··· SUPPLIED DATA ···
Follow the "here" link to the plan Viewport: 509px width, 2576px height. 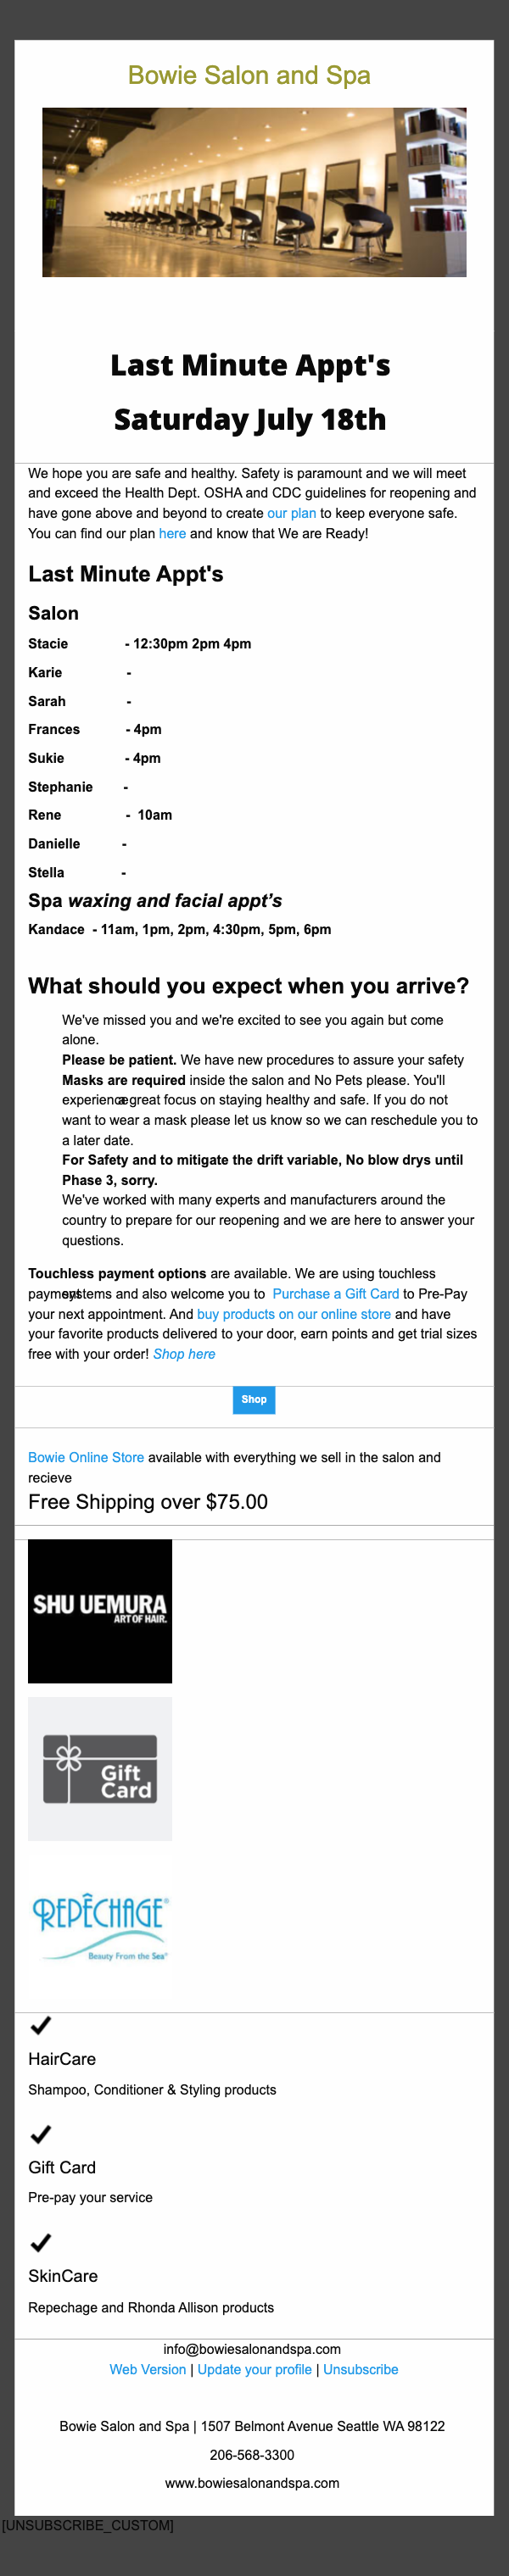pos(172,533)
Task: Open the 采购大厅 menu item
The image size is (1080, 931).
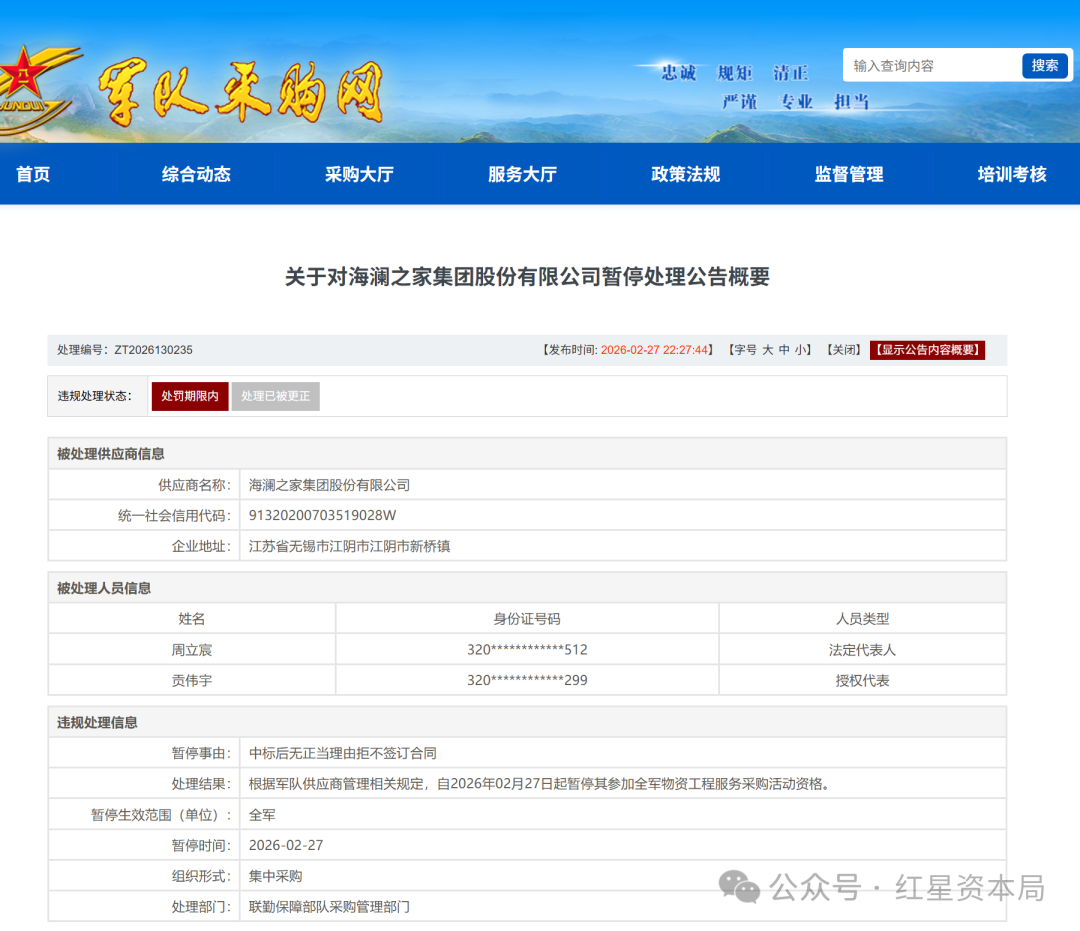Action: coord(360,174)
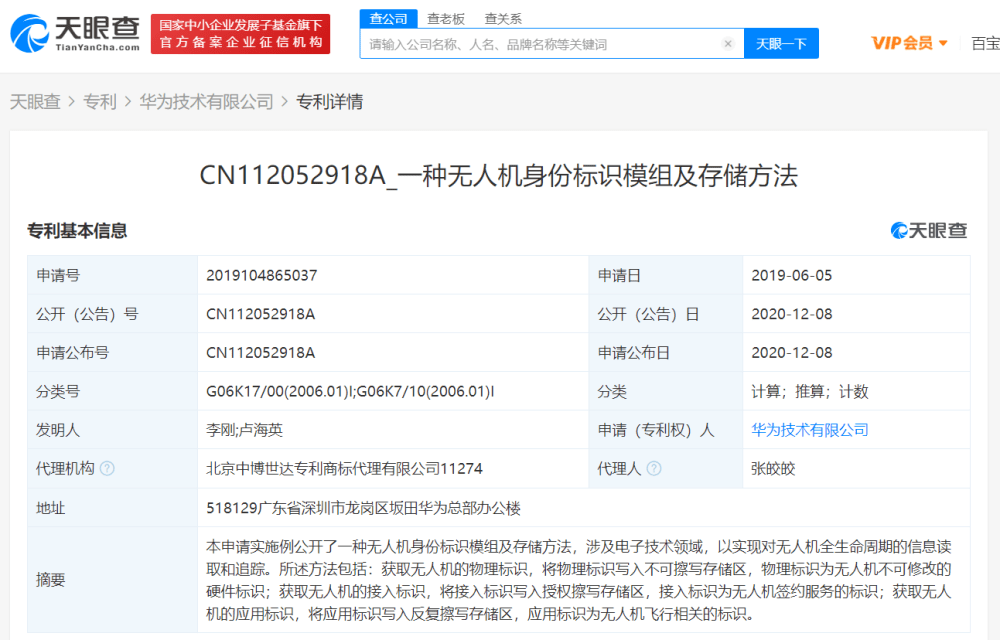Viewport: 1000px width, 640px height.
Task: Select the patent title CN112052918A heading
Action: (x=499, y=175)
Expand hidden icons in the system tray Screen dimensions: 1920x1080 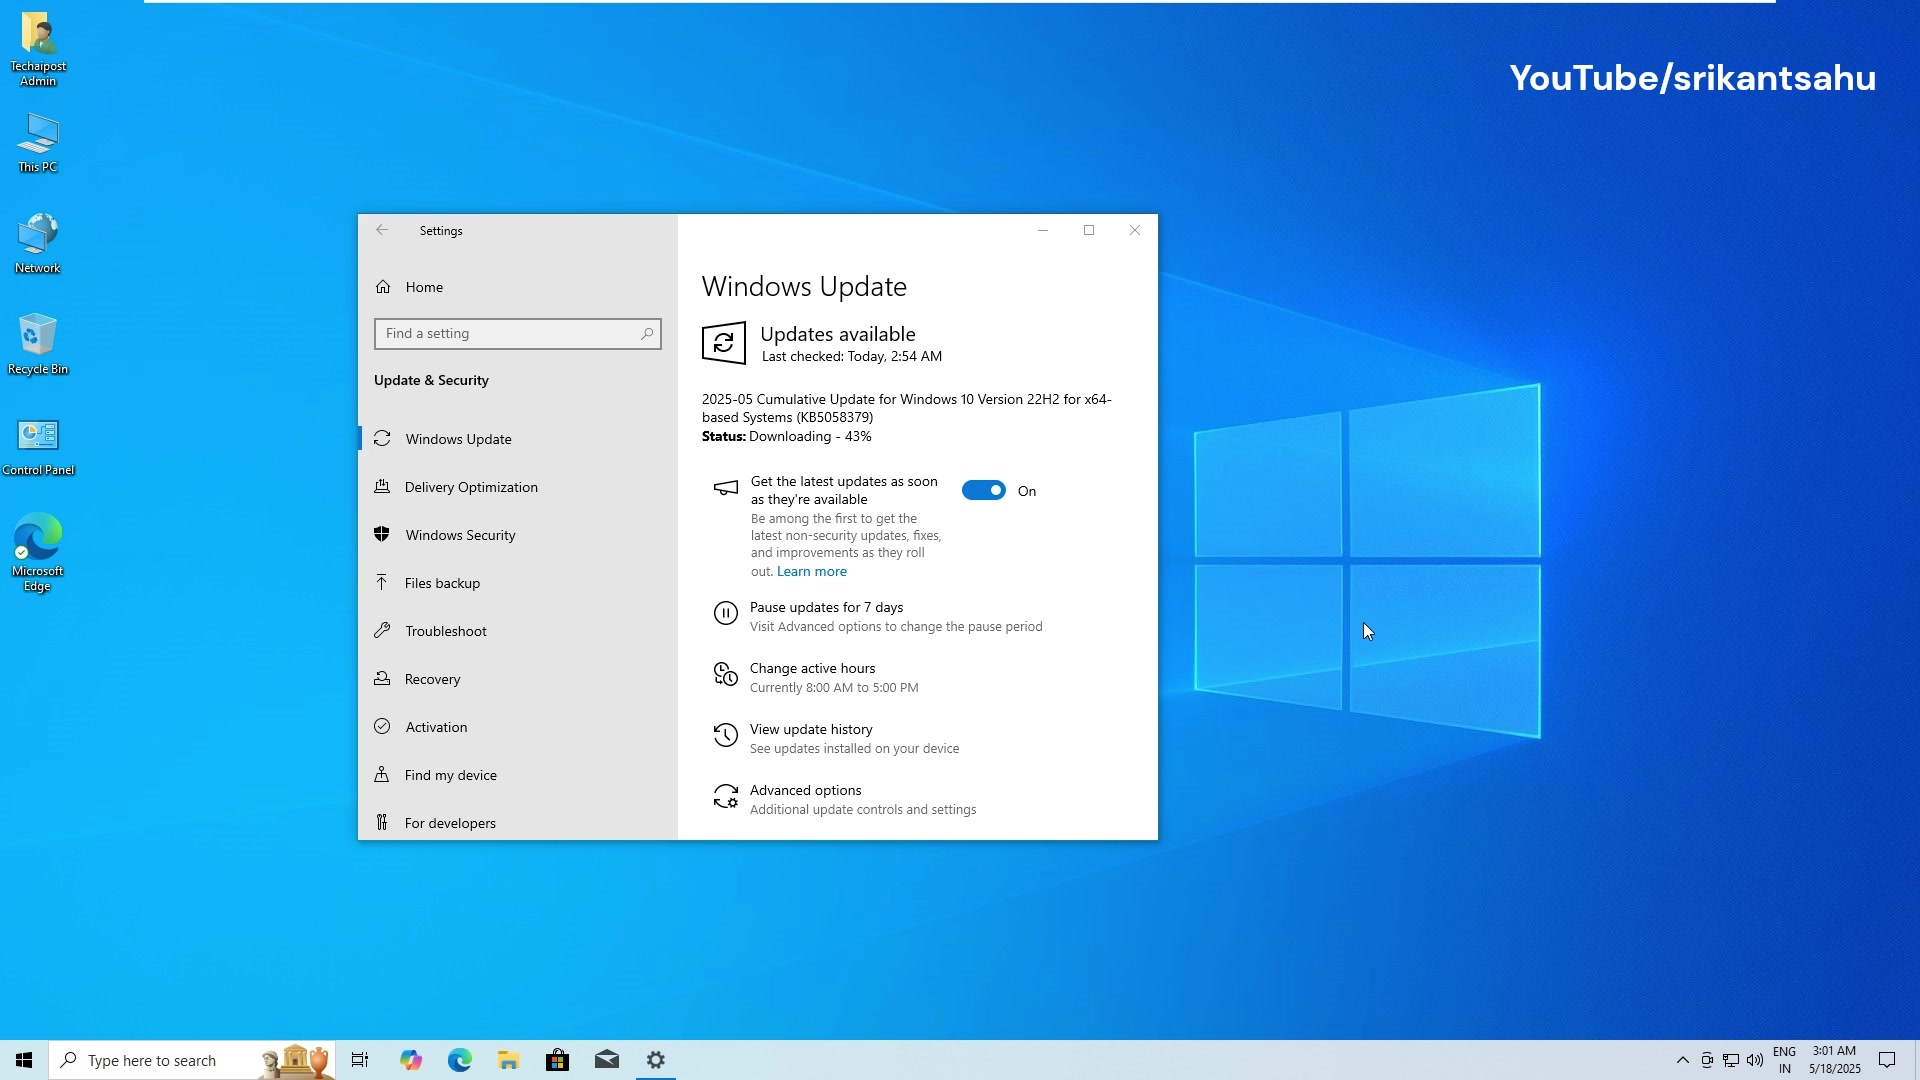coord(1684,1060)
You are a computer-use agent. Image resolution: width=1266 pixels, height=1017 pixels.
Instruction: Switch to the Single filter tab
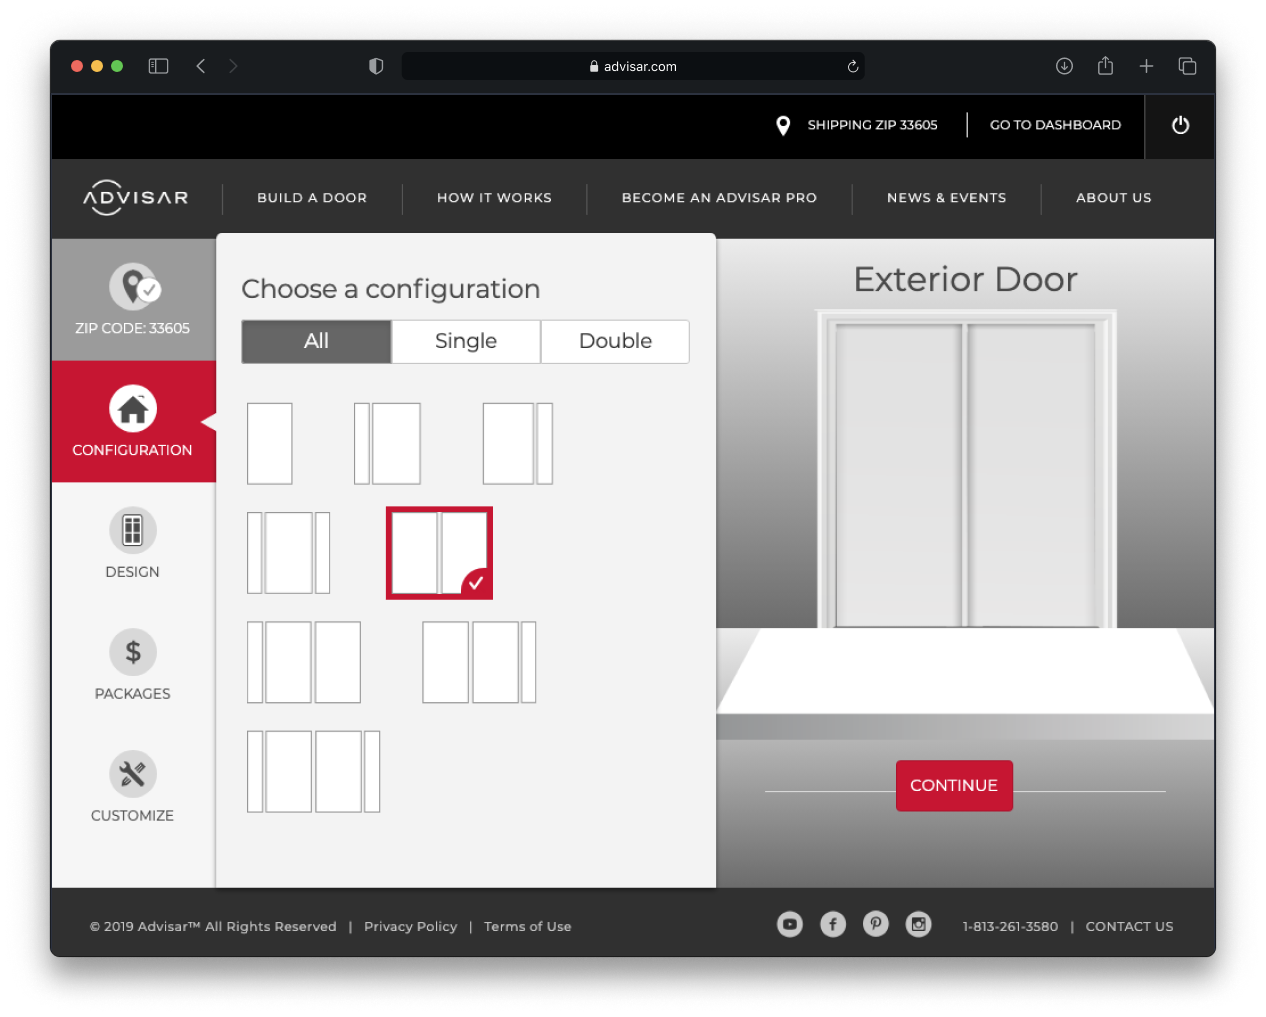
···
### EXERCISE TASK
Rewrite the lines from the one containing "You are a computer-use" through the end of the records, inclusive, changing "Single" to "Multiple" and keeping everything else the same. Leave the pictures out.

### RESULT FOR THIS TASK
You are a computer-use agent. Image resolution: width=1266 pixels, height=1017 pixels.
Instruction: Switch to the Multiple filter tab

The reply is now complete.